Part of a data file:
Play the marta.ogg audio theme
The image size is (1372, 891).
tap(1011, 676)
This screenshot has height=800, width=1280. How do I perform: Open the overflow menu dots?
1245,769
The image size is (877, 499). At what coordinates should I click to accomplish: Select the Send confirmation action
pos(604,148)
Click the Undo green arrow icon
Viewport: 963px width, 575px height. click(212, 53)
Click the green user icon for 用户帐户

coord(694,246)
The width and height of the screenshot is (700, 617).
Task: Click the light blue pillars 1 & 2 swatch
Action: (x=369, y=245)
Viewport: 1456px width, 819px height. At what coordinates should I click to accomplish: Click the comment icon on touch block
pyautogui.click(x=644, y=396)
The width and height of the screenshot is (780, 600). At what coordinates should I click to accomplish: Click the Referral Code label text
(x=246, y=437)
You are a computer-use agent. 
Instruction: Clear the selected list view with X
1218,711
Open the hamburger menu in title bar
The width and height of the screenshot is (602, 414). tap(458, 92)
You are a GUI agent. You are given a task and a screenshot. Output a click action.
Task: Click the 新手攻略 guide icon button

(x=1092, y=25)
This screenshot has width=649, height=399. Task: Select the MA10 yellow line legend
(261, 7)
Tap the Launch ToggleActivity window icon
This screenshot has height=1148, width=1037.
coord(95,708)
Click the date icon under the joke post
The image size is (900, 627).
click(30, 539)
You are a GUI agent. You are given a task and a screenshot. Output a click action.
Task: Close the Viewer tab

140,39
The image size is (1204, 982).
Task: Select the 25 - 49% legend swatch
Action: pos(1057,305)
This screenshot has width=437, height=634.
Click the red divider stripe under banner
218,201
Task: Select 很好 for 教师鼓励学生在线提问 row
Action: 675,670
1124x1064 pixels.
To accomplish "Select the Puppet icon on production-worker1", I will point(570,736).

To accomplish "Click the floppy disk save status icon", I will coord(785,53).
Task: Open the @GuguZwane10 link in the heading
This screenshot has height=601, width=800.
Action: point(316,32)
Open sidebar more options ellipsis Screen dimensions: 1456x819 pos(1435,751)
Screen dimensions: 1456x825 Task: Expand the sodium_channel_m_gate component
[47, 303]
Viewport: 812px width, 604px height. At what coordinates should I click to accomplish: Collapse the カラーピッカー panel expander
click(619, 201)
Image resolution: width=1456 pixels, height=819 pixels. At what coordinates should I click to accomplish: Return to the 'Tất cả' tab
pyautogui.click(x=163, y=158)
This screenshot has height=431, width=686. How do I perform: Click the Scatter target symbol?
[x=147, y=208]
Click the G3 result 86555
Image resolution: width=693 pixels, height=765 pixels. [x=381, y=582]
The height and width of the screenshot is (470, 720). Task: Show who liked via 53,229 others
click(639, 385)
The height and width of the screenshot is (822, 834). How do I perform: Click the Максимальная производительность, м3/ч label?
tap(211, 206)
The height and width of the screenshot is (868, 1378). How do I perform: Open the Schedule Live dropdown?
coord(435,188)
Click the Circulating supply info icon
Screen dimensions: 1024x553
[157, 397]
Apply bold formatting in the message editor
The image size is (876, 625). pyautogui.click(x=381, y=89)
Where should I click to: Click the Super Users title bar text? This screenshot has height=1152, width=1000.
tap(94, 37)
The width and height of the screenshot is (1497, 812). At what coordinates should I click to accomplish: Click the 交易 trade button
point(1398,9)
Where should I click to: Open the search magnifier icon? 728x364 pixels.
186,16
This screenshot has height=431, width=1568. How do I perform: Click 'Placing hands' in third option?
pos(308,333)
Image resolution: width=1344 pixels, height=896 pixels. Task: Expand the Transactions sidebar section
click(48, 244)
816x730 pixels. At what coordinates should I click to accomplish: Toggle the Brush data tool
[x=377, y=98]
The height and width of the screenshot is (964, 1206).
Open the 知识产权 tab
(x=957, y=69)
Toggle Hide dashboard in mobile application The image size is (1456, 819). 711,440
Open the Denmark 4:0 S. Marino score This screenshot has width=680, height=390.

_Problem statement:_ Write out everything from "1124x1064 pixels." down to "pyautogui.click(x=163, y=158)" once more, requests included, and shift every coordinate in the answers by -56.

_Task solution:_
1124x1064 pixels.
To accomplish "Select the Puppet icon on production-worker1", I will point(514,680).

To accomplish "Click the floppy disk save status icon", I will coord(729,-3).
Task: Open the @GuguZwane10 link in the heading
This screenshot has height=601, width=800.
Action: point(260,-24)
Open sidebar more options ellipsis Screen dimensions: 1456x819 pos(1379,695)
Screen dimensions: 1456x825 Task: Expand the sodium_channel_m_gate component
[-9, 247]
Viewport: 812px width, 604px height. At what coordinates should I click to accomplish: Collapse the カラーピッカー panel expander
click(563, 145)
Image resolution: width=1456 pixels, height=819 pixels. At what coordinates should I click to accomplish: Return to the 'Tất cả' tab
pyautogui.click(x=107, y=102)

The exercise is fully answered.